Written by Ed Piskor
Art by Ed Piskor

Edited by Chris Robinson and Mark Paniccia
Published by Marvel Comics
Release Date: December 20, 2017

“It is necessary,” Uatu the Watcher says, “for events to unfold and settle before transcribing what I witness. There are many mechanisms at play with these particular subjects. Much I needed to digest and make sense of.”

This serves as a fitting introduction to X-Men: Grand Design, in which Ed Piskor has taken on the monumental task of retelling about 280 issues of Uncanny X-Men in 240 pages (to be released in three two-issue arcs over a period of about two to three years). The X-Men comics are notorious for their complicated continuity that makes the series a challenge for new readers, even for fans who are already interested.

Adding to this difficulty is the fact that the series’ classic best-loved era spans decades. X-Men is simultaneously the story that made me interested in comics as a teenager and the reason I gave up on comics before returning to them about a decade later, finally possessing the background knowledge to tackle the lengthy reading project. For this reason, I anticipated with great interest the release of this issue and series.

Grand Design is narrated by Uatu the Watcher to a Recorder, indicating right away that the story is epic in scope and important in theme. In just this first issue, the story spans an lengthy stretch of time, from the origins of mutants centuries ago and an iconic story from the early days of Marvel/Timely comics, through Charles Xavier’s early life, and finally to the backstories of the original X-Men and the formation of the original Silver Age team.

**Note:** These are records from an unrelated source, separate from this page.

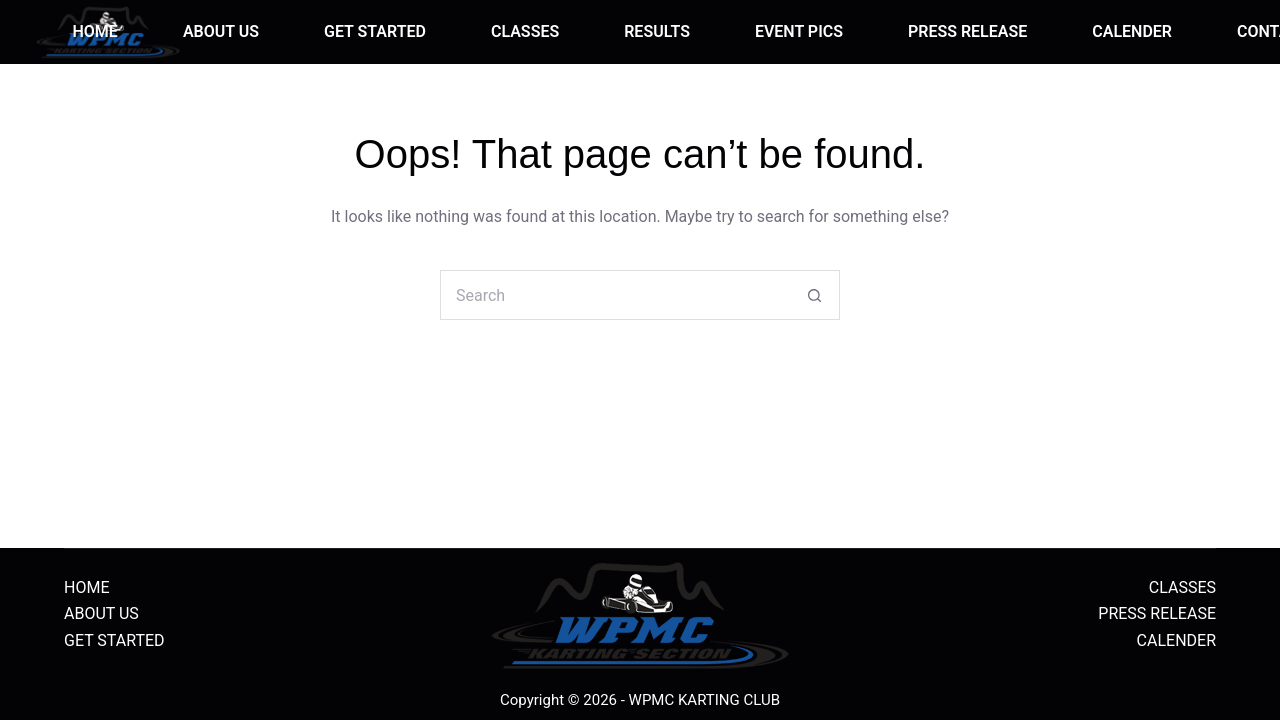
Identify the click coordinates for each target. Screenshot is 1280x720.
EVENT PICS (799, 31)
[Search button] (815, 295)
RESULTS (657, 31)
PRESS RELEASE (967, 31)
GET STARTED (375, 31)
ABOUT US (221, 31)
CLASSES (525, 31)
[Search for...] (615, 295)
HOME (95, 31)
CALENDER (1132, 31)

All of this is packed in a mere 40 pages, with a reading list at the back serving as a references page to let the reader know which comic book issue introduced each character or story point. It’s apparent that a great amount of research went into this comic. The artwork and writing in conjunction are incredibly effective at conveying a great deal of information, with each panel playing a big role in the story. There are panels that are recognizable as direct references to specific moments in X-Men history, from individual character details to larger themes that have been explored through the decades.

Of course, the concept necessitates that certain choices be made about what to include and how to resolve certain contradictions that have been introduced into the original text over the years. There’s an interesting conversation to be had on the different impression this series might make on different readers, depending on how many and which of the X-Men comics they’ve read. Personally, I went into this issue with equal parts excitement and trepidation and am happy to report that I’ve come away incredibly impressed.

This book was clearly put together with care about format and presentation. The paper stock and yellowed pages make the issue look like an old book a reader might find in ancient archives, when looking for stories about a mythology of which they’ve head bits and pieces.

It’s a beautiful book, and I expect many readers will want to pick up the single issues as they are released. It should be noted that the e-book version looks brighter and might be easier to read for some readers, especially given the option to focus on individual panels. I anticipate that the pages will also look beautiful in the over-sided trade paperbacks that are scheduled for release.

While reading this issue, I was especially glad that Grand Design reads like an actual story; certainly, it’s an incredibly dense read, but it really does feel like retelling, rather than an illustrated summary. Marvel has recently placed a great deal of focus on the history and legacy of its characters; the company’s recent publications have included a Generations limited series; a relaunch of its superhero titles under the Legacy banner; and Primer Pages included with the Legacy relaunch to introduce characters to new readers. The results of these efforts have been mixed, and this book stands out as one of the best.

Grand Design is what a retelling can look like when done incredibly well, with the history of these famous characters retold in a way that appreciates the originals and acknowledges how the passage of time has made these stories into a mythology that warrants the creation of this type of book in the first place. X-Men: Grand Design is on my pull list, and I recommend that fellow X-Men fans add it to theirs.